→ **TESTO DI PARTENZA**
______

La tela che nei progetti di Pellizza veniva intesa come la prima di una serie dedicata a sviluppare il tema degli Idilli, occupò il pittore soprattutto nel 1899 ma fu completata solo nel 1901, quando il progettato ciclo aveva lasciato il posto a un più complesso programma di sequenze pittoriche destinate a celebrare l’Amore, nel cui ambito la tela rientrava costituendone il primo pannello, ma anche la Vita, il Lavoro, la Maternità, la Morte. Per queste opere il pittore aveva prefigurato degli schemi compositivi generali che alternavano forme in tondo, in quadrato, in rettangolo, pensando a possibili commistioni plurime di temi e soggetti. Un progetto complesso che l’aveva obbligato a impostare contemporaneamente più tele che necessitavano di tempi lunghi di esecuzione e che solo in alcuni casi giunsero a compiuta realizzazione.
Idillio primaverile sebbene completato nel 1901 non uscì dallo studio di Volpedo fino al 1903 quando il pittore lo inviò alla quinta Biennale di Venezia; con quest’opera egli intendeva sottolineare la sua qualità di pittore simbolista, confermando le tendenze esplicitate alla III biennale del 1899 con l’Autoritratto (ora Firenze, Galleria degli Uffizi), ma senza più insistere sul valore simbolico di specifici oggetti, e puntando invece su una evocazione di significati capaci di trascendere la materialità della natura soprattutto attraverso il concatenarsi di ritmi compositivi, di armonie cromatiche e di suggestioni luminose e iridescenti. Sembrava una svolta anche rispetto a Il Quarto Stato che aveva suscitato discussioni vivaci alla Prima quadriennale di Torino del 1902; ma, di fatto, l’Idillio inviato a Venezia non era poi così lontano dall’altra opera che il pittore aveva mandato a Torino, il bel Tramonto, ora più noto col titolo Il roveto (Piacenza, Galleria Ricci Oddi): un paesaggio puro in un pulsante controluce che sembra evocare la vitalità e la forza rigeneratrice della natura attraverso una efficace ricerca di effetti luminosi di controluce e di ombre trasparenti, una visione frutto della profonda esigenza di recuperare il legame organico e organicistico con la natura che era uno dei modi in cui si esplicitava il simbolismo internazionale.

______

→ **RIGHE DEI DATI**
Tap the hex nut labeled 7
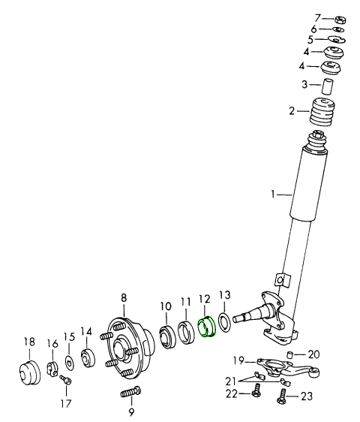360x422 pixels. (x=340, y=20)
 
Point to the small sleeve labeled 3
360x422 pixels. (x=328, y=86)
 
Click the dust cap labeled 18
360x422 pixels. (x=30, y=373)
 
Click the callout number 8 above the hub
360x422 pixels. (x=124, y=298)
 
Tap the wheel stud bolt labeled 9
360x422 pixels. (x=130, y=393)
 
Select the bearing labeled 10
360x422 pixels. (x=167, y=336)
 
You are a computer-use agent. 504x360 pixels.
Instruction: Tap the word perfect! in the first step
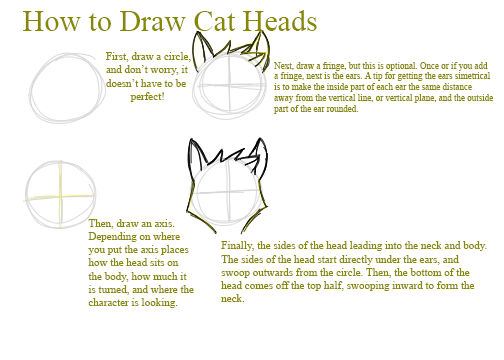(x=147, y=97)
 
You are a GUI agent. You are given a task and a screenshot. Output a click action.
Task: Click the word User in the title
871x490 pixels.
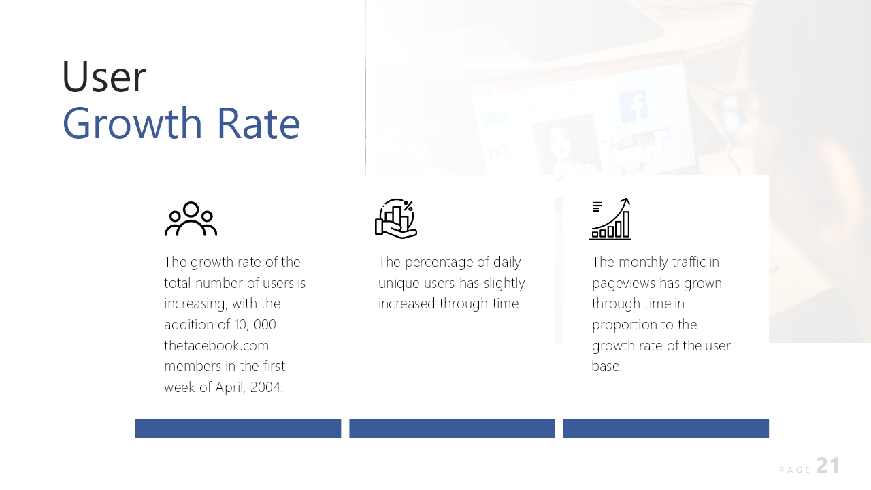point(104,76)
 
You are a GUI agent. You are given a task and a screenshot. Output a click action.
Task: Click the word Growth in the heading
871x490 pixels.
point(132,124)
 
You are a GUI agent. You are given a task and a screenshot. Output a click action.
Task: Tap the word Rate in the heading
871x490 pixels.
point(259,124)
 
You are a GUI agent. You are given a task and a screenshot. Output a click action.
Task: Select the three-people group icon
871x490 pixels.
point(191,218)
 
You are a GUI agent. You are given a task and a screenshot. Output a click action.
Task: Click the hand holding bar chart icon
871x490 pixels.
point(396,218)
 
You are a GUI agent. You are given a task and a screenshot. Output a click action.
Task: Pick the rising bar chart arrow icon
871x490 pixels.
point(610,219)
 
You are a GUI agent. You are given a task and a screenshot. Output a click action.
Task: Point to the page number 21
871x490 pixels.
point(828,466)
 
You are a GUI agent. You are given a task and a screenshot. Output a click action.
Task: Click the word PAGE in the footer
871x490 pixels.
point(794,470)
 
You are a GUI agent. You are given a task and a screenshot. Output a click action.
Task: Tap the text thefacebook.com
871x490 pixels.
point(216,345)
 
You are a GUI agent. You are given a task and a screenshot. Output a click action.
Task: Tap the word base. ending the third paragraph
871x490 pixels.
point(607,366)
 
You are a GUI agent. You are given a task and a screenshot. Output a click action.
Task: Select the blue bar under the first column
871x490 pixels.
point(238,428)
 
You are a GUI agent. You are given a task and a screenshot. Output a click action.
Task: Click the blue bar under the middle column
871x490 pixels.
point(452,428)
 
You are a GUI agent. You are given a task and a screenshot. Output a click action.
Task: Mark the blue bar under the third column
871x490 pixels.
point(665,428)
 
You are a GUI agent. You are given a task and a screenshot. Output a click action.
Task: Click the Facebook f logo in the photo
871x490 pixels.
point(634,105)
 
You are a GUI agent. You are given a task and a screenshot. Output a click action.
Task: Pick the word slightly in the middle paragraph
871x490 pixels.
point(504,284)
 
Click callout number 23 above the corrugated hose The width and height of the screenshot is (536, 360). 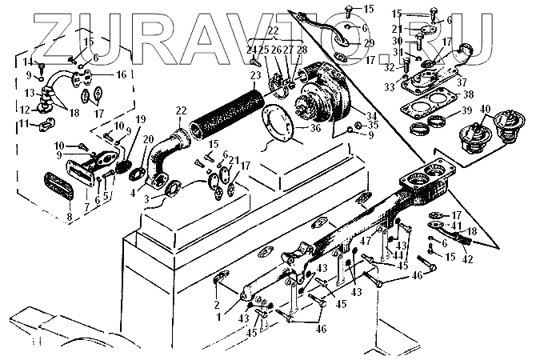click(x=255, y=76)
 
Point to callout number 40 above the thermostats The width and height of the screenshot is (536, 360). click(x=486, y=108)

______

→ **COMPITO A**
Secondo il brano su Idillio primaverile, perché il pittore dovette impostare più tele contemporaneamente? Rispondi in una-tre frasi.
→ **COMPITO B**
Prosegui il brano su Idillio primaverile, ripartendo dopo la sua ultima frase.

→ **RISULTATO A**
Il pittore dovette impostare più tele contemporaneamente perché aveva concepito un progetto complesso: sequenze pittoriche destinate a celebrare l’Amore, la Vita, il Lavoro, la Maternità e la Morte. Per queste sequenze aveva prefigurato schemi compositivi che alternavano forme in tondo, in quadrato e in rettangolo, con possibili commistioni di temi e soggetti.

→ **RISULTATO B**
Proprio la valenza simbolista e decorativa di Idillio primaverile spinsero Pellizza a inviare l’opera l’anno successivo al Glaspalast di Monaco – in ambienti transalpini che, da Bocklin a von Marées a Hildebrandt, non erano stati insensibili alla lezione simbolista di Puvis de Chavannes -, e successivamente nel 1905 ad Angers insieme ad una sequenza di bei paesaggi ma anche con Lo specchio della vita (Torino GAM) e Processione (Milano Museo della Scienza e della Tecnologia), e poi a Roma, per l’annuale Esposizione della Società Amatori e Cultori di Belle Arti. nel 1906. Qui la tela fu venduta, col coinvolgimento diretto del pittore – allora a Roma per qualche tempo e impegnato ad elaborare alcuni paesaggi a Villa Borghese -, ad un mercante di Amsterdam e, dall’Olanda, ad una data imprecisata passò nel Regno Unito e prese dimora in una collezione inglese. La vendita fece perdere le tracce del quadro ai critici e ai collezionisti italiani che, tuttavia, continuavano ad avere familiarità con l’immagine del dipinto attraverso una seconda analoga opera che fu esposta, col titolo Idillio campestre nei prati della pieve di Volpedo alla “Mostra individuale di G. Pellizza da Volpedo” presso la Galleria Pesaro di Milano nei primi due mesi del 1920, entrando allora nelle Civiche Raccolte d’arte di Milano. Fu probabilmente Vittore Grubicy che, scrivendo a Guido Marangoni, sovrintendente del Castello Sforzesco, nel 1919, si riferì al quadro indicandolo come “Il giritondo”, a suggerire la più sintetica intitolazione che poi rimase comune dai primi anni Venti anche negli inventari della Galleria. La ricomparsa di Idillio primaverile sul mercato internazionale d’arte nel 1980 ha riportato improvvisamente l’attenzione su questa singolare doppia opera pellizziana, ponendo vari interrogativi sulla natura e sulle motivazioni dell’esecuzione del Girotondo.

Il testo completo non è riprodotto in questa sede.